WHAT IS REQUIRED: Using the entries below, restate word for word only the lines from the one with "You are a computer-use agent. 755x613 pixels." to the final line, leaving the pictures out.

....

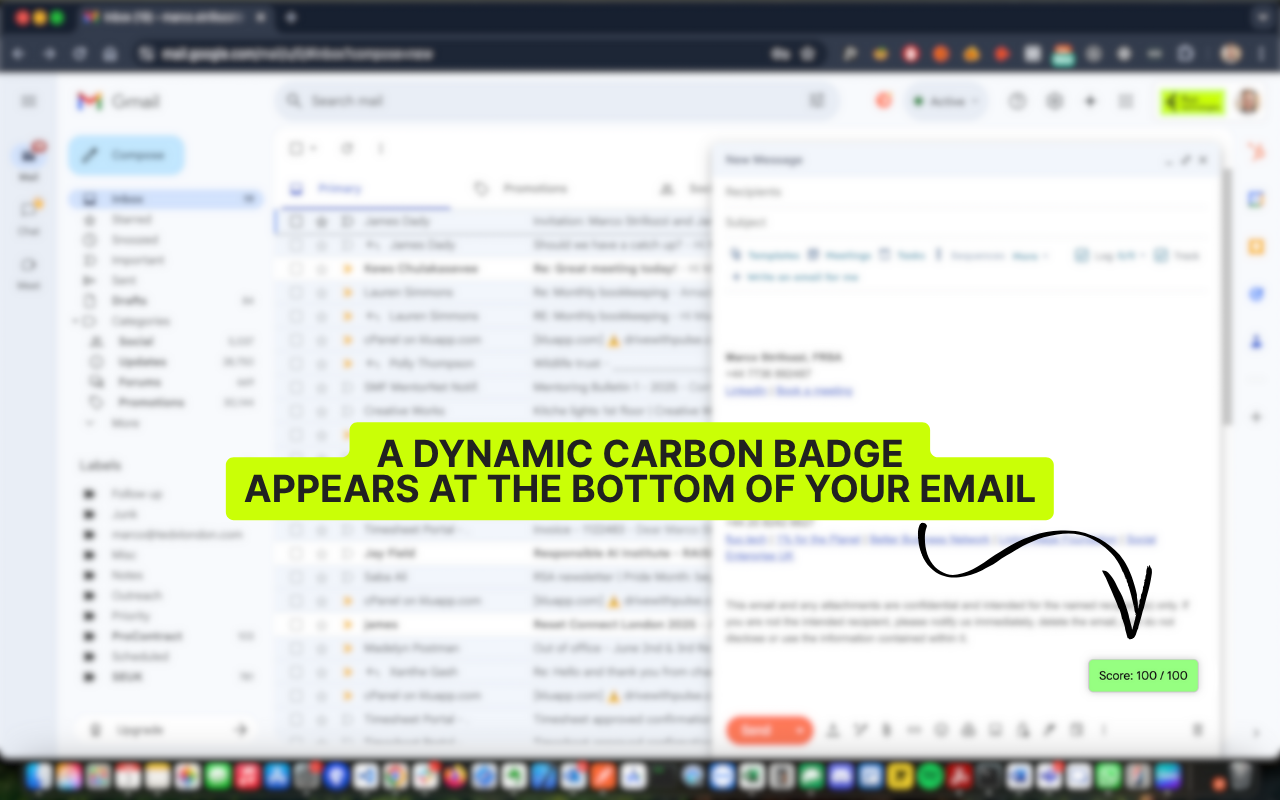The image size is (1280, 800).
Task: Toggle the Active status indicator
Action: pos(944,100)
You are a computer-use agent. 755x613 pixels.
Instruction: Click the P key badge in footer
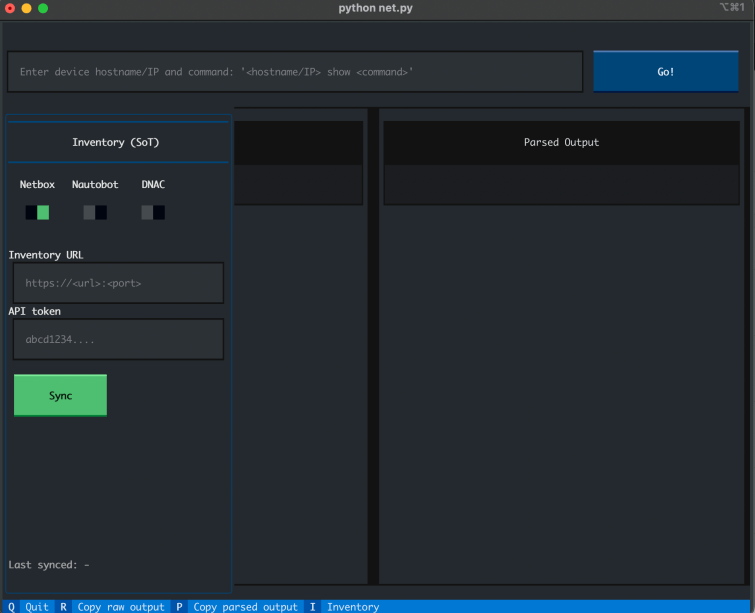pyautogui.click(x=179, y=606)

....

RESULT FOR THIS TASK:
You are a computer-use agent. 755x613 pixels.
Instruction: Click the P key badge in footer
pyautogui.click(x=179, y=606)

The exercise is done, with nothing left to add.